> [PROBLEM REQUIREMENTS]:
Write out only the lines from the start of the entries up to and including the line with "Task: Click the"; please skip the pictures.

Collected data
══════

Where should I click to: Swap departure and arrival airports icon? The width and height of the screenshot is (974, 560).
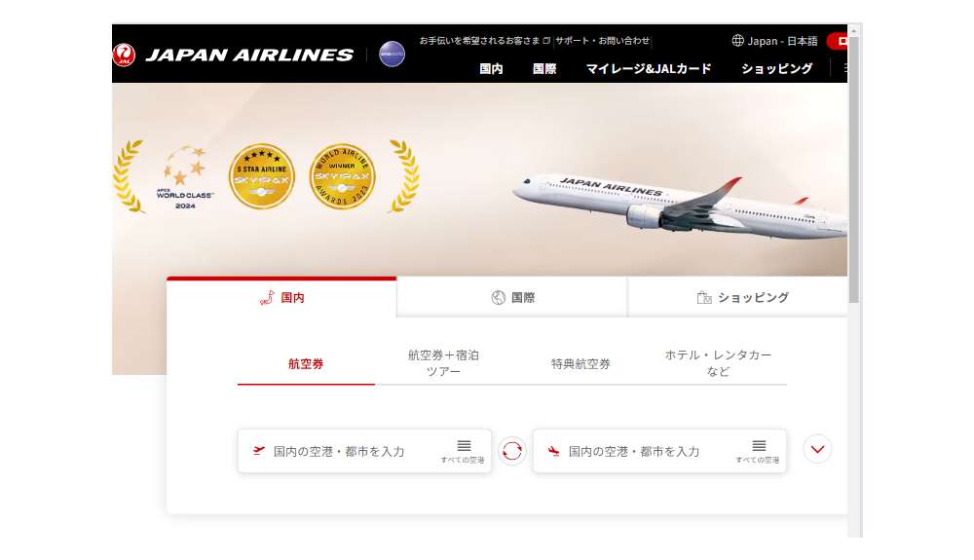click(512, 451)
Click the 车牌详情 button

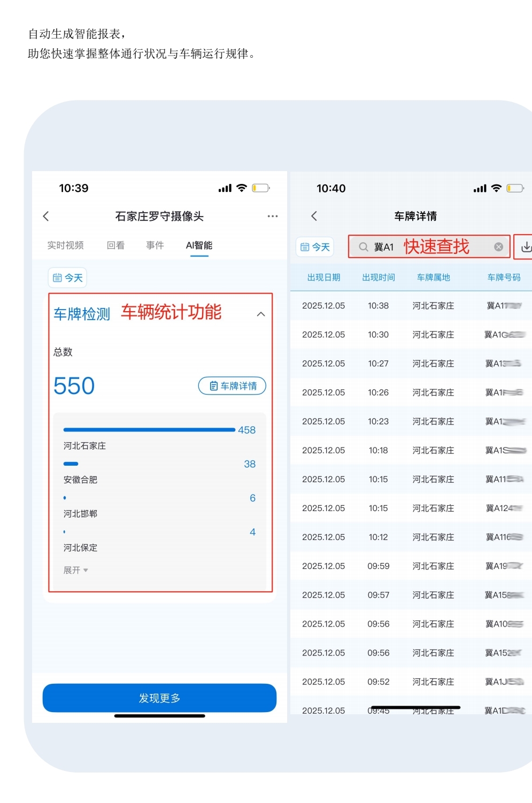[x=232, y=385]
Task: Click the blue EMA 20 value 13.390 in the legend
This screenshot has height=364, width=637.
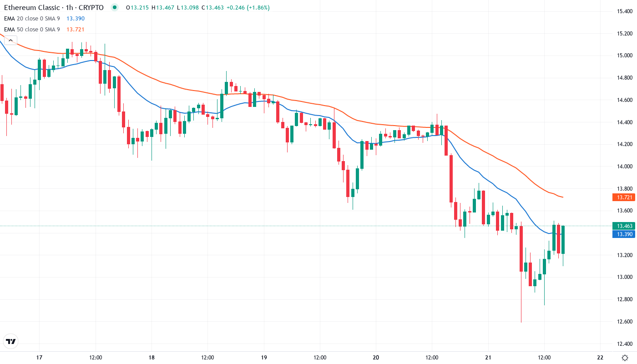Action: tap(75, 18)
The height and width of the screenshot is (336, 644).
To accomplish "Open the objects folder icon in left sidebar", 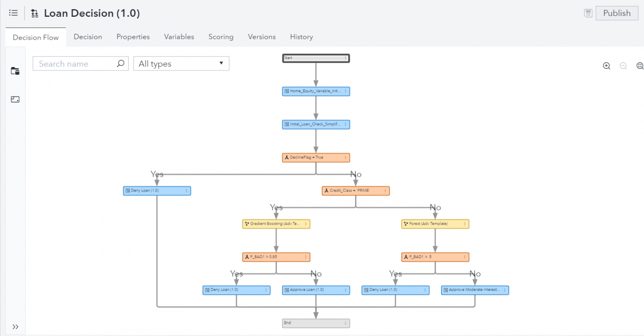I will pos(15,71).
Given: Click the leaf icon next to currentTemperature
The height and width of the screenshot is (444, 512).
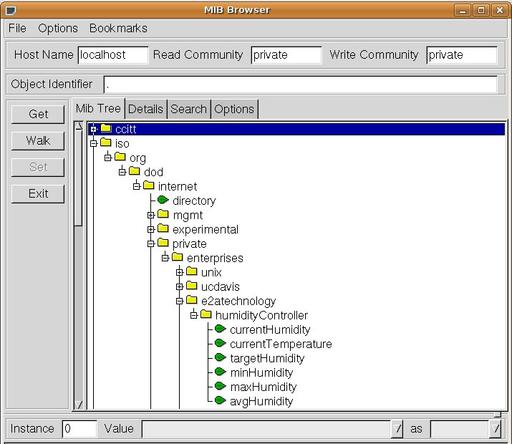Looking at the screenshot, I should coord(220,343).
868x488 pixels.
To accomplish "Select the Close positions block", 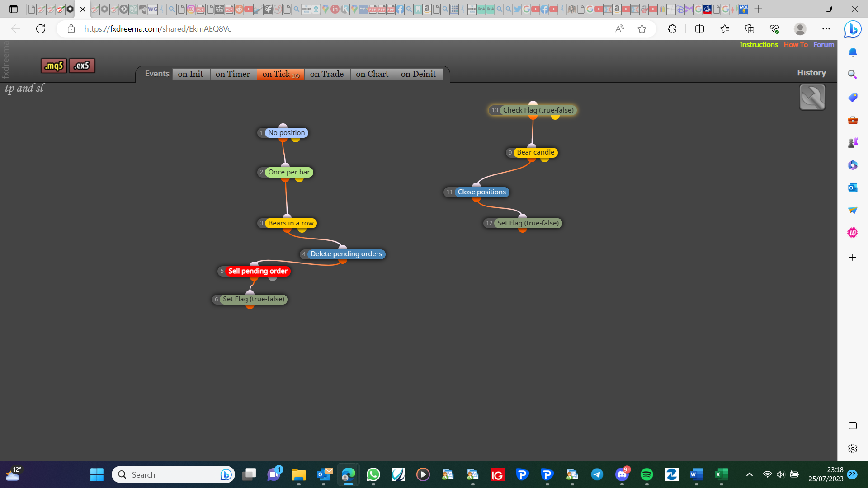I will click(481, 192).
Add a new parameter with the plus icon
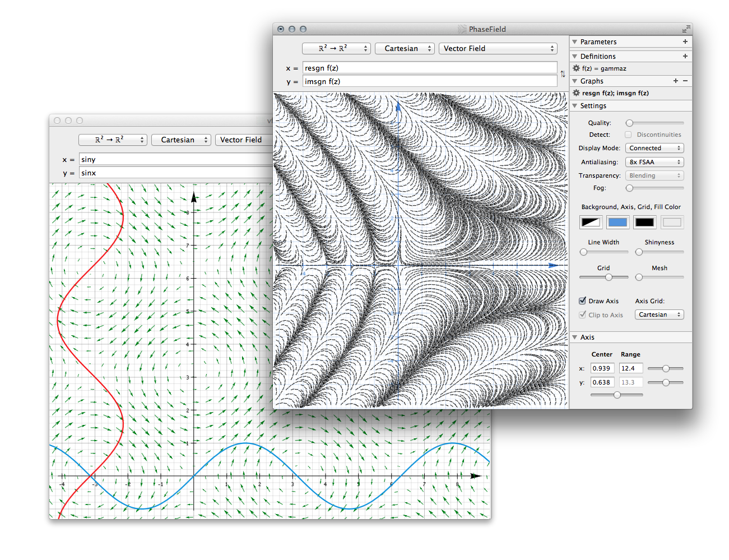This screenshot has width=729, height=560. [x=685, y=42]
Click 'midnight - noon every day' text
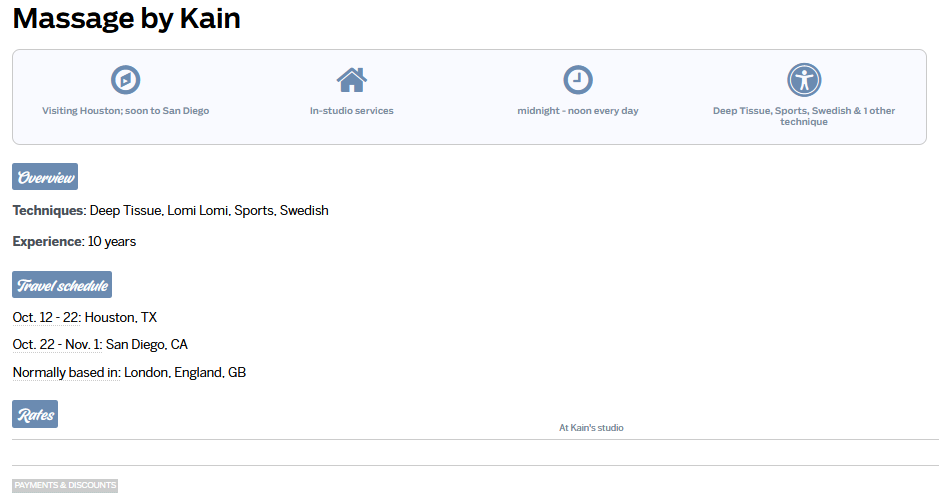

══════

> [RESPONSE AREA]:
Where should I click to: Swap departure and arrival airports icon? The width and height of the screenshot is (974, 560).
click(512, 451)
Click the 车牌详情 button

[x=232, y=385]
Task: Click the blue EMA 20 value 13.390 in the legend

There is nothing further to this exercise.